BANDIT REVOLUSIONER



JAKARTA’S GANGSTER

Berjudul asli, “Gangster and Revolutionaries. The Jakarta People’s Militia and The Indonesian Revolution 1945-1949”. Diterbitkan pertama kali tahun 1991 di Australia dan merupakan sebagian tesis si penulis saat meraih gelar doctor di School of Oriental and African Studies, University of London. Sebuah mahakarya yg banyak memberi informasi menarik seputar gejolak revolusi di Jakarta ketika negara baru berdiri. Risetnya gak main-main, mengandalkan pustaka dan wawancara dari ratusan tokoh revolusi segala penjuru, dari pelosok kampung hingga manca negara. Jadilah buku ini tampil gagah dan menggetarkan.

Saya dapat kiriman buku ini beberapa hari lalu lepas hujan besar kemarin. Bukan hanya gagah, buku ini dahsyat, menurut saya. Mencoba menguliti sebuah sejarah yg tak pernah kita dengar sebelumnya di sekolah. Tentang fenomena bandit di Jakarta di masa perang kemerdekaan yg merupakan koalisi antara dunia hitam dan kelompok nasionalis muda radikal yang menamakan diri sebagai laskar rakyat. Cara main mereka cantik sekali, menyusup ke kiri, ke kanan, kadang mengabdi pada Belanda, kadang pula tampil sebagai pembela kemerdekaan dengan teriakan-teriakan suci mereka. Ke mana pun mereka bergerak, yang penting fulus mengalir. Tak ayal, banyak gembong bandit yang akhirnya menjadi kaya raya karena aksi kriminalnya dan malah mencuat ke panggung politik di era kepempinan Soekarno. Meski tak sedikit, laskar yang benar-benar tulus berjuang, satu kelompoknya adalah markas Menteng 31, besutan Sutan Sjahrir.
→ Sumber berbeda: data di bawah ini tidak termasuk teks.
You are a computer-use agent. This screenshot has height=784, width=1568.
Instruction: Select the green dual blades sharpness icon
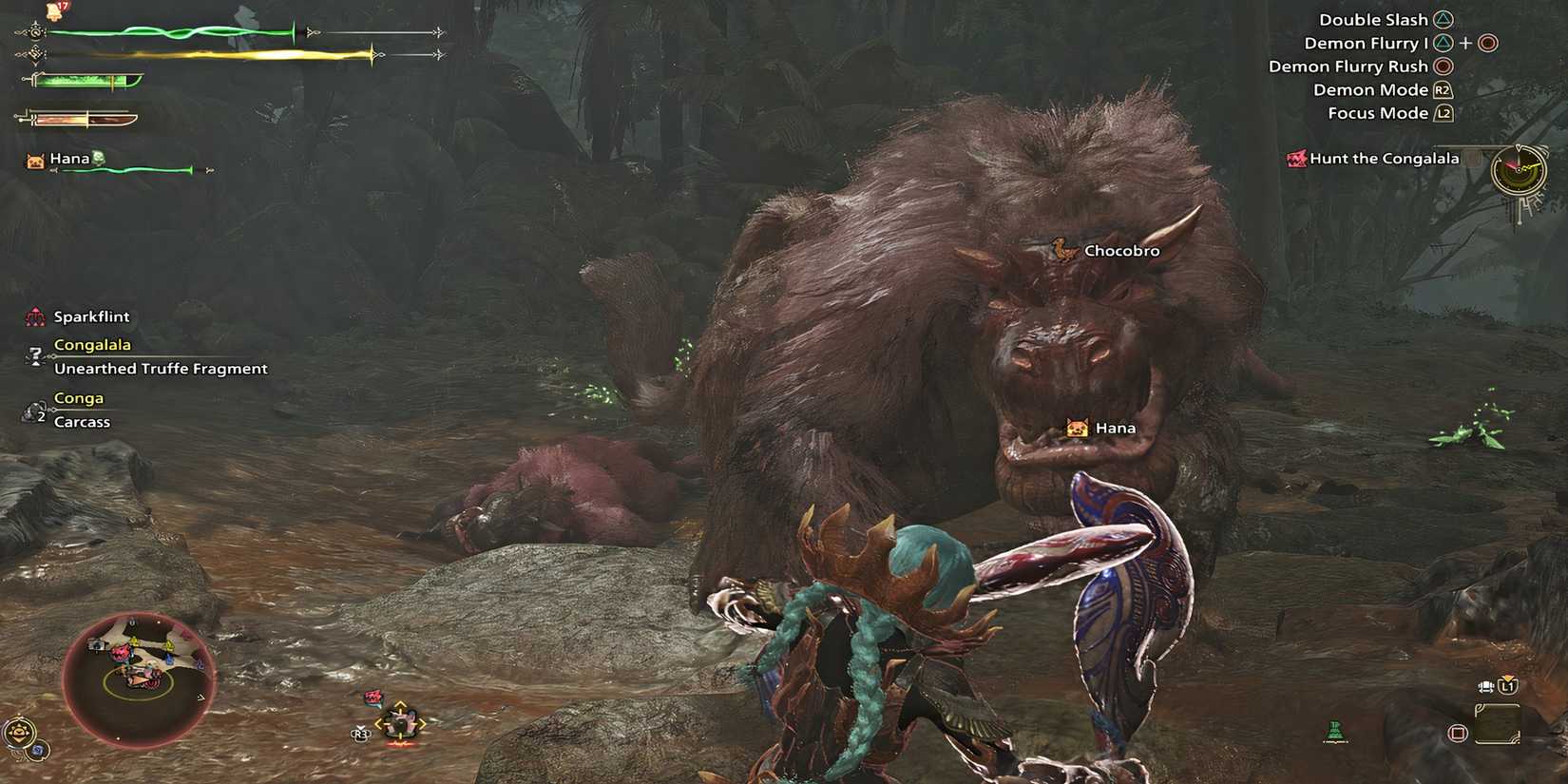pyautogui.click(x=86, y=81)
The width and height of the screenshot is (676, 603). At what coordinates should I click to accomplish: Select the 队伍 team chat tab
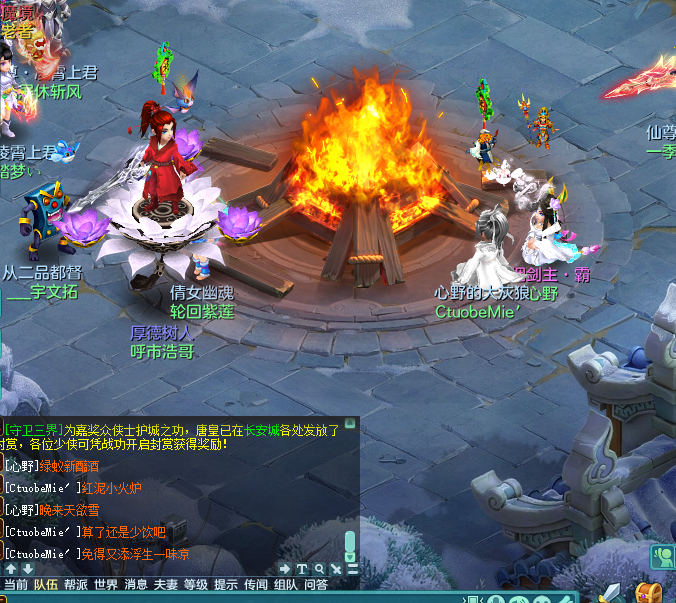coord(46,585)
Menariknya, hampir sebagian besar bambu runcing dibawa anggota laskar sudah diisi jimat oleh para pemimpinnya. Selain utk menambah ampuhnya senjata, juga sebagai tameng kekebalan karena berhembus kabar pada kurun waktu itu, hantu serdadu Jepang yang terbunuh masih sering gentayangan dengan formasi seperti arwah-arwah di film Tiongkok, melompat-lompat sambil menjinjing kepala mereka. Mengerikan! Di kawasan Harmonie pada masa itu sering terjadi pembunuhan diam-diam pada kalangan Belanda, Inggris dan juga Tionghoa. Mayat mereka dikuliti, jantungnya dijual kepada para pemimpin laskar seharga hampir seribu gulden, jumlah yg sangat besar saat itu. Jantung korban kemudian dicincang dan dibagi-bagikan kepada anggota laskar. Tak lain utk menambah kekebalan tubuh mereka. Nalar sehat telah hilang ketika ambisi dan dendam membara di dada.
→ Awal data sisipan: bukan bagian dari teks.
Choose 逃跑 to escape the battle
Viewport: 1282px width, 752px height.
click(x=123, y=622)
“Laskar Rakyat” yang secara konotasi kata menyiratkan kelompok baik yang berjuang untuk kemerdekaan dan kemanusiaan, nyatanya tak bisa dikatakan baik sepenuhnya karena telah disusupi ratusan bandit. Rapat akbar di lapangan Ikada, 19 September 1945 yang dihadiri hampir 200 ribu orang, siapa bisa menjamin semuanya datang dengan niat kemerdekaan? Disinyalir banyak disusupi para kelompok laskar yang mencari kesempatan utk bikin rusuh dan menganggu stabilitas NKRI yang baru dibentuk. Tak heran jika saat itu Soekarno hanya berpidato kisaran lima menit saja karena tak ingin gelombang massa menjadi hilang fokus dan malah melakukan tindakan anarkis.  
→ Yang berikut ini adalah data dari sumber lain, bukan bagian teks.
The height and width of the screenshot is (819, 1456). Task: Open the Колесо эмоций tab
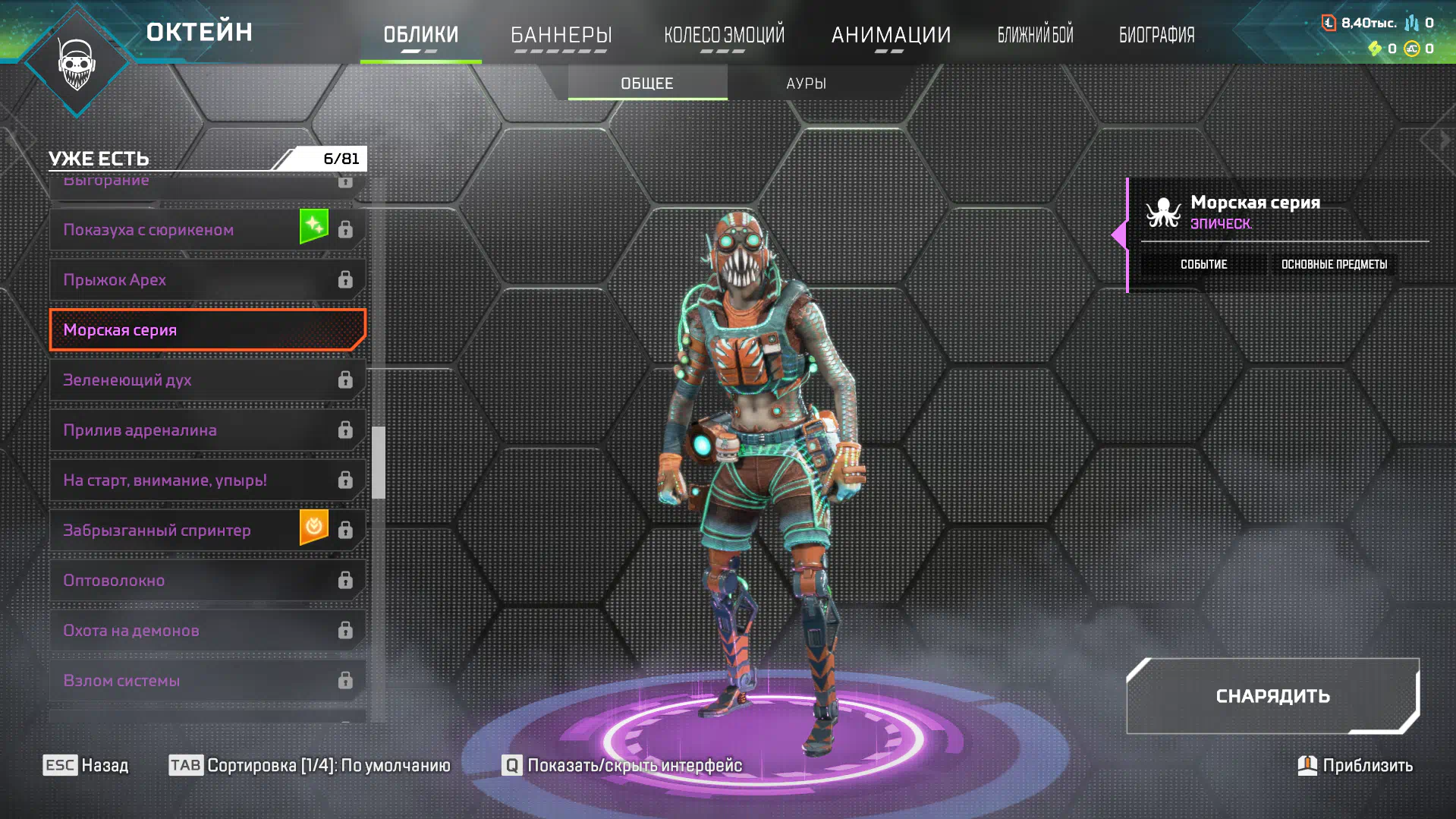click(x=724, y=35)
Amir Syarifudin, menteri pertahanan terpilih, akhirnya dengan tegas menolak desakan para laskar yang ingin bergabung ke dalam kesatuan tentara Indonesia lantaran semua tindak tanduk mereka yang meresahkan itu. Sjahir mencoba mendekati dengan mengajak diplomasi. Soekarno dan Hatta hanya bisa menggelengkan kepala sambil memijat kening ketika mendengar para laskar terus-menerus turun ke jalan sepanjang tahun.
Jika saya ingin mendramakan dialog mereka berdua. Mungkin seperti ini,
“Mereka masih dalam euforia kemerdekaan, masih dibelit emosi radikal. Mereka pikir, negara ini akan tegak berdiri hanya dengan otot saja,” kata Soekarno. Hatta berjalan pelan di sampingnya. Alisnya terangkat, “Sudah saatnya, No, kita segera memajukan pendidikan di negeri ini. Karena dengan pendidikanlah, otak terasah dan kecerdasan tercapai. Kita perbanyak cetakan buku, agar mereka mau membaca dan koar-koar mereka ada isi dan mutunya.”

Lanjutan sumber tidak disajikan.